First of all, its very much Howard Shore and the music is still woven from the same cloth of LotR (some of the choral work, dark harmonies and orchestral clusters come straight from LotR). The fiddle work is very intriguing however. Its takes a combination of Shore's dark sound and the new musical colour of the fiddle work. I love it. Shore has always strived to add new musical colours to the musical tapestry of Middle-Earth and this seems to the case here. It's still very much Middle-Earth, so no need for people to freak out.

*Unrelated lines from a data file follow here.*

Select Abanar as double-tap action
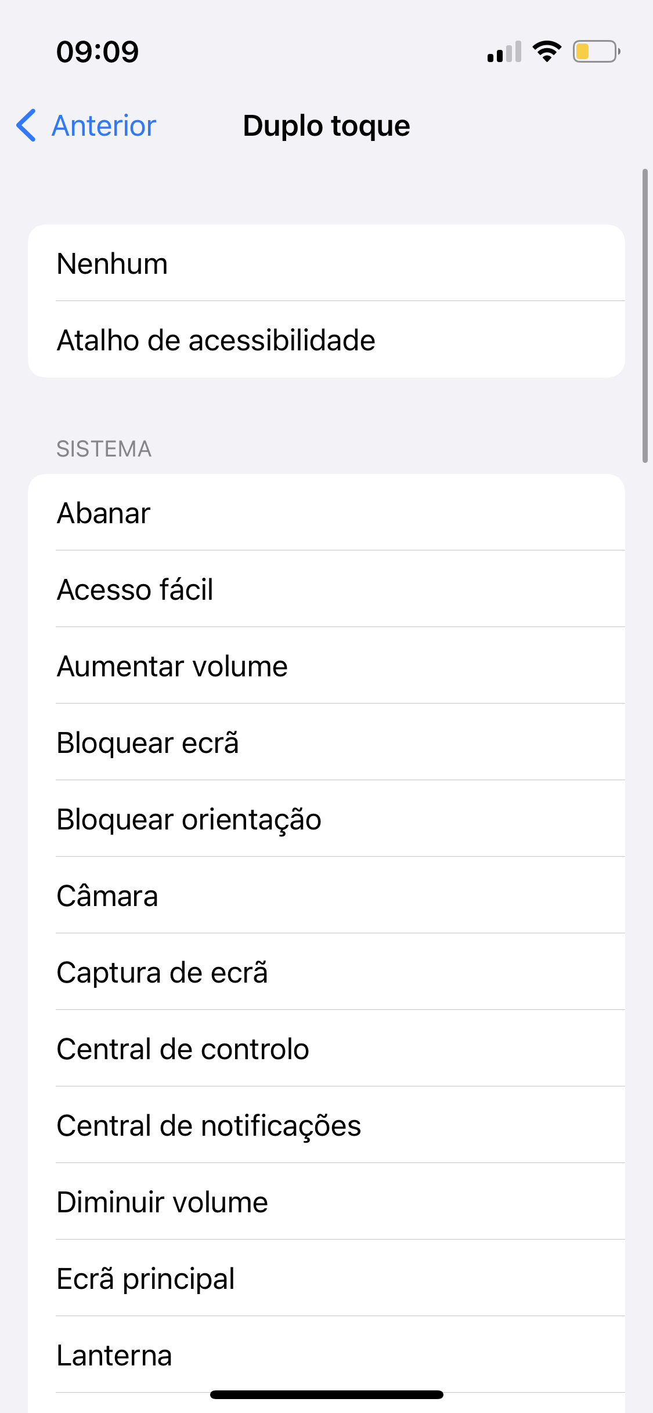The width and height of the screenshot is (653, 1413). (x=326, y=513)
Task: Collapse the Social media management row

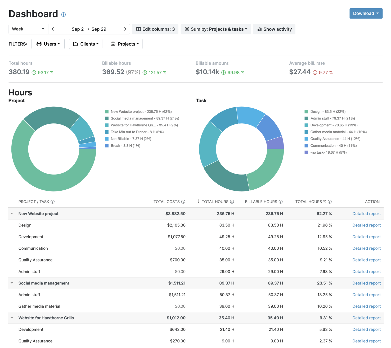Action: (12, 283)
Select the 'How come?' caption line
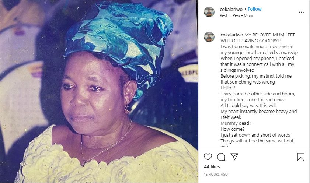The width and height of the screenshot is (310, 183). pos(233,129)
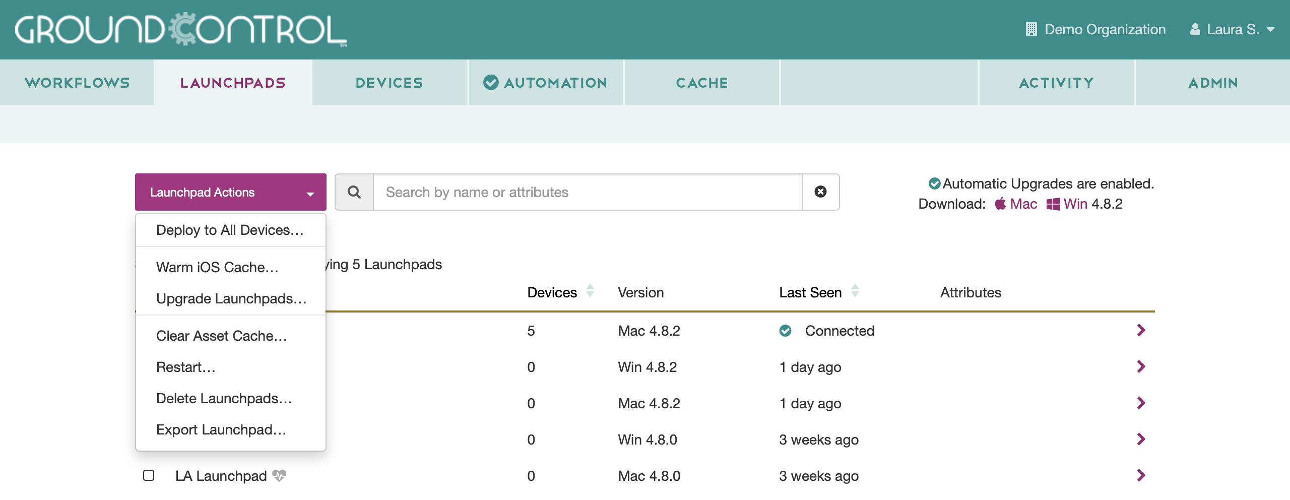Download the Mac launchpad installer
Screen dimensions: 1290x500
pos(1016,204)
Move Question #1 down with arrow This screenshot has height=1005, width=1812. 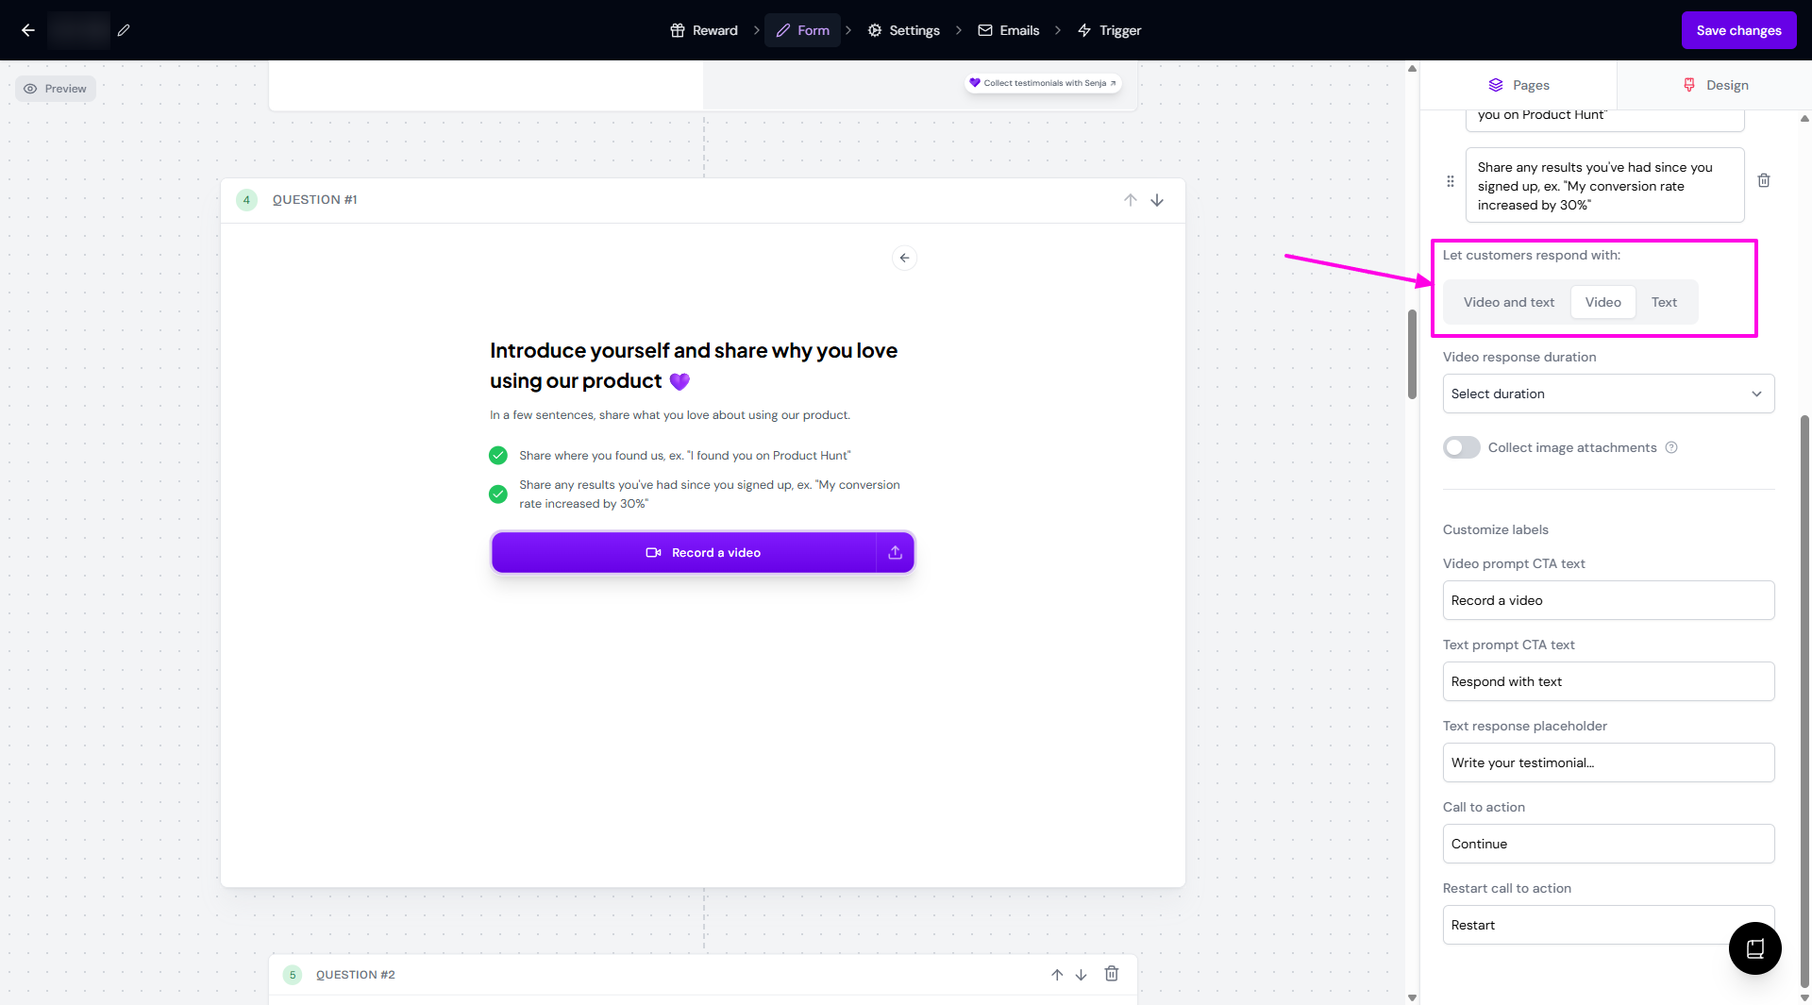pyautogui.click(x=1157, y=200)
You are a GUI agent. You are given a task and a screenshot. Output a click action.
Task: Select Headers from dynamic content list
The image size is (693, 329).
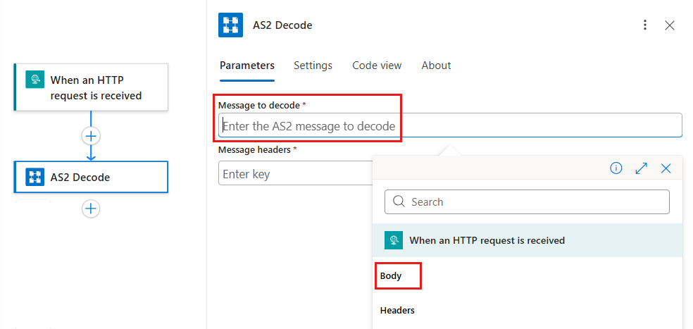coord(397,310)
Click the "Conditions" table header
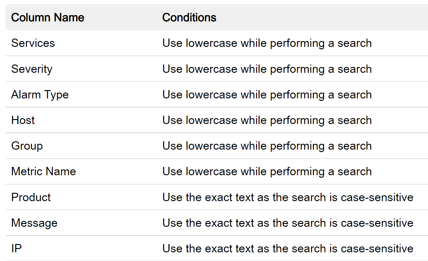 pyautogui.click(x=189, y=18)

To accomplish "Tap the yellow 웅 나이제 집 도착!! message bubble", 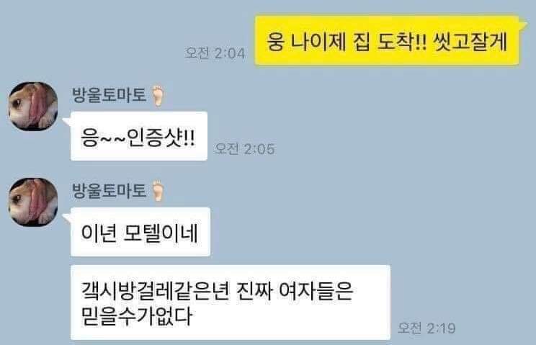I will point(387,40).
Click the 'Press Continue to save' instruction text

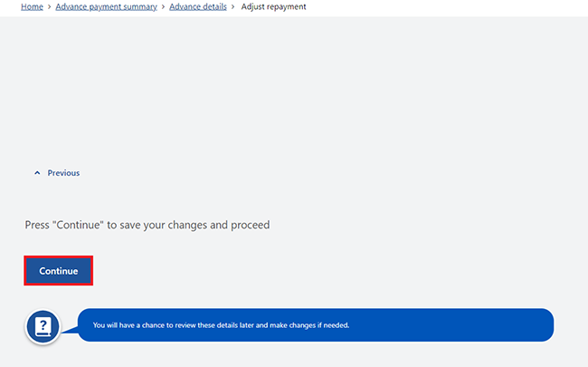147,225
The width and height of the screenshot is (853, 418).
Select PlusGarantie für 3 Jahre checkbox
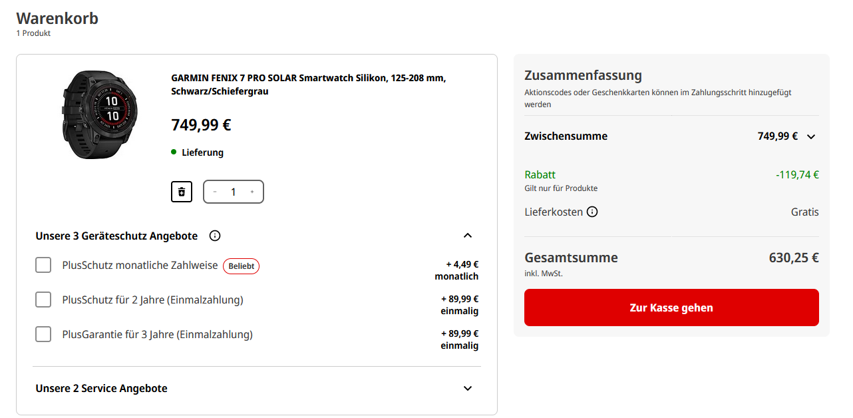coord(43,334)
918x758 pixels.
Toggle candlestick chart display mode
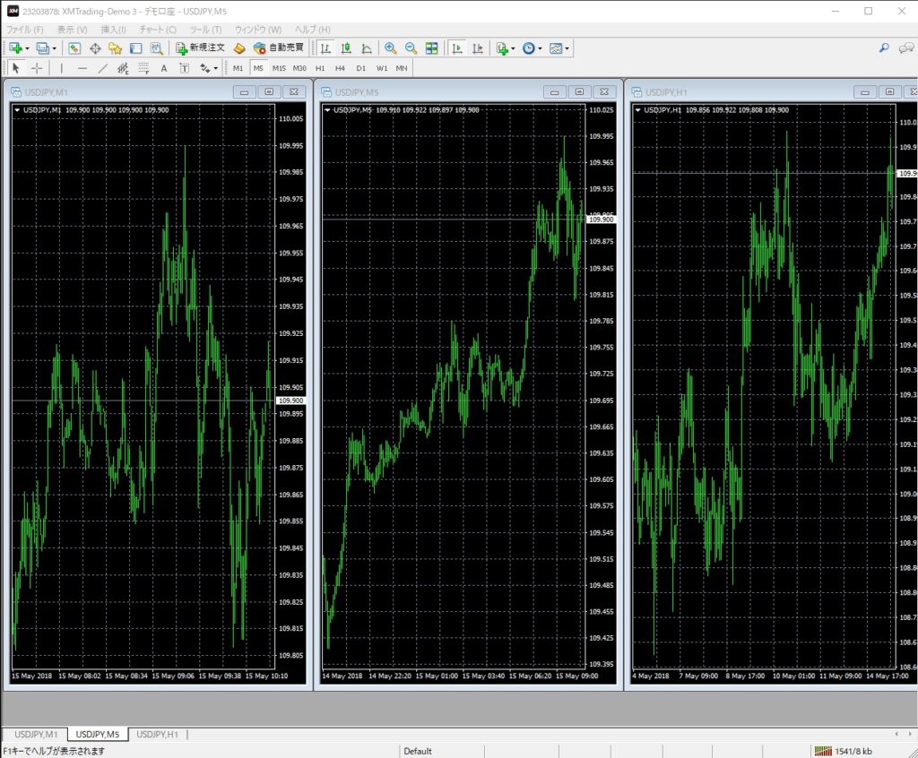pos(345,48)
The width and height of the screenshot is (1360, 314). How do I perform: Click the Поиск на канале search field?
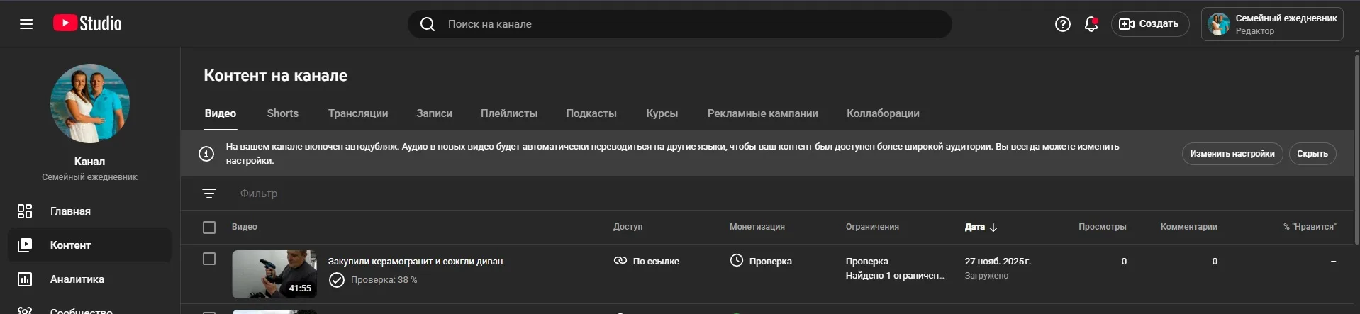click(x=681, y=24)
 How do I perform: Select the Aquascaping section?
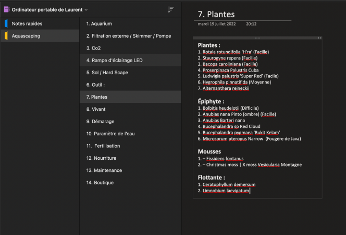point(40,36)
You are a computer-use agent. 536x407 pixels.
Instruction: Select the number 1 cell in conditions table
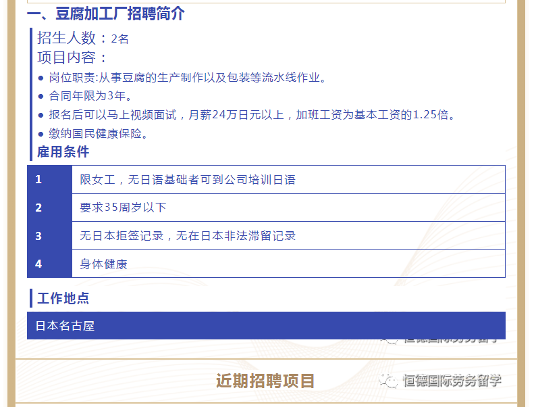pos(49,179)
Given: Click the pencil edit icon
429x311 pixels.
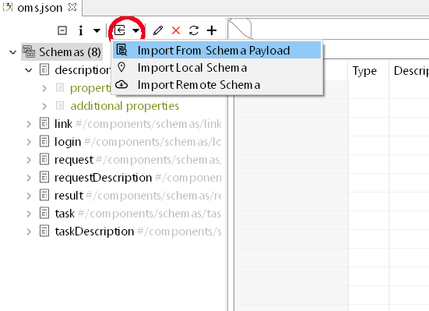Looking at the screenshot, I should [x=158, y=30].
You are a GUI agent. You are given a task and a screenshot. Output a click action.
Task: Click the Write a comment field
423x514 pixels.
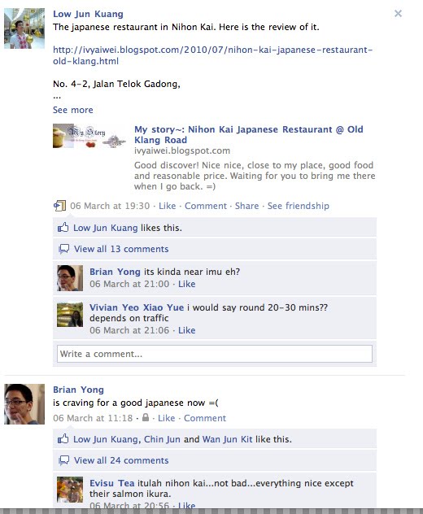(x=215, y=354)
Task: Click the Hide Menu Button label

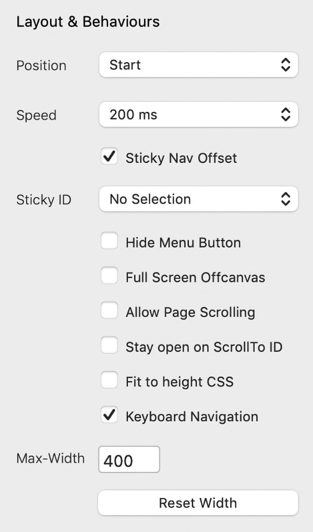Action: click(183, 243)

I especially like when the choral work combines with the cool rhythmic work. The whole effect is oddly a bit intoxicating. I love the colours brought out by the slight use of woodwinds, the choral work, the fiddle and the rhythmic passages. As a whole, its surprisingly dark for Radagast. I wonder what scene this is playing for. I wouldn't be surprised if Luke was right. The fiddle work is probably the motif for the Bunnies of Doom. The gorgeous, heartwarming choral work in the beginning is probably played against the slow-motion downfall of Radagast, as the great wizard gets corrupted by the evil Bunnies.

I really enjoyed listening to this and I can't wait for the whole score!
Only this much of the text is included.